43rd President pro tempore of the California State Senate
- In office February 10, 1970 – November 30, 1970
- Preceded by: Howard Way
- Succeeded by: James R. Mills

Member of the California State Senate
- In office January 2, 1967 – November 30, 1976
- Preceded by: Aaron W. Quick
- Succeeded by: Bob Wilson
- Constituency: 39th district
- In office January 7, 1963 – January 2, 1967
- Preceded by: Hugo Mark Fisher
- Succeeded by: James R. Mills
- Constituency: 40th district

Member of the California State Assembly from the 80th district
- In office January 3, 1955 – January 7, 1963
- Preceded by: Ralph R. Cloyed
- Succeeded by: Hale Ashcraft

Personal details
- Born: May 25, 1902 Williamsport, Pennsylvania, U.S.
- Died: April 14, 1992 (aged 89) Yolo County, California, U.S.
- Party: Republican
- Spouse: Margie Schrade

= Jack Schrade =

American politician

Jack Schrade (May 25, 1902 – April 14, 1992) was an American politician. He served as a Republican member for the 80th district of the California State Assembly. He also served as a member for the 39th and 40th district of the California State Senate.

== Life and career ==
Schrade was born in Williamsport, Pennsylvania.

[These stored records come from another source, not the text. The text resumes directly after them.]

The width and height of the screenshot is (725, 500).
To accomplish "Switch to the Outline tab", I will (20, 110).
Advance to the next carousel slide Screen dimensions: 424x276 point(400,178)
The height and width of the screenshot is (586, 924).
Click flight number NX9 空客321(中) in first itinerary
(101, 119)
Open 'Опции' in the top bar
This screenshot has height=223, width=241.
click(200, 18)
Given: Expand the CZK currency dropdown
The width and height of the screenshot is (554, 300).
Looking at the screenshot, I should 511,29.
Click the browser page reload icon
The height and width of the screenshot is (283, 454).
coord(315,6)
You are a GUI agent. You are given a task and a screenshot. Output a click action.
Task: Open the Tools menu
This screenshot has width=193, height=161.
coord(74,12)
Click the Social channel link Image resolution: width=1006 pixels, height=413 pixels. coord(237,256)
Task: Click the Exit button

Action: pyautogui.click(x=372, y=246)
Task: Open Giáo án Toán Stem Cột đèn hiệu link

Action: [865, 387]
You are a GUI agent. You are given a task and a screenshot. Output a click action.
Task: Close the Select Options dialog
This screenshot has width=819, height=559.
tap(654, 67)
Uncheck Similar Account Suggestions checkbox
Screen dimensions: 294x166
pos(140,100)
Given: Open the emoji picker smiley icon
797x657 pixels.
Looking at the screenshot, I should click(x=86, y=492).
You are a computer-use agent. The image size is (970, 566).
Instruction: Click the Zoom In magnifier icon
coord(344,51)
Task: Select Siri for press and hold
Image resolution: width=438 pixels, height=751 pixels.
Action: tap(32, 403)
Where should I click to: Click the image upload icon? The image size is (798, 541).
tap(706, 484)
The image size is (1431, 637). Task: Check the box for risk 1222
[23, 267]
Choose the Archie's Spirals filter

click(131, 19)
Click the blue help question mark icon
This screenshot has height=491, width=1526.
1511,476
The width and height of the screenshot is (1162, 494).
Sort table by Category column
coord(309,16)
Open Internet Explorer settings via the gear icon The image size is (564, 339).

In 1955, Schrade was elected to represent the 80th district of the California State Assembly, serving until 1963. In the same year, he was elected to represent the 40th district of the California State Senate, serving until 1967, when he was elected to represent the 39th district, serving until 1976.

Schrade died in April 1992 in Yolo County, California, at the age of 89.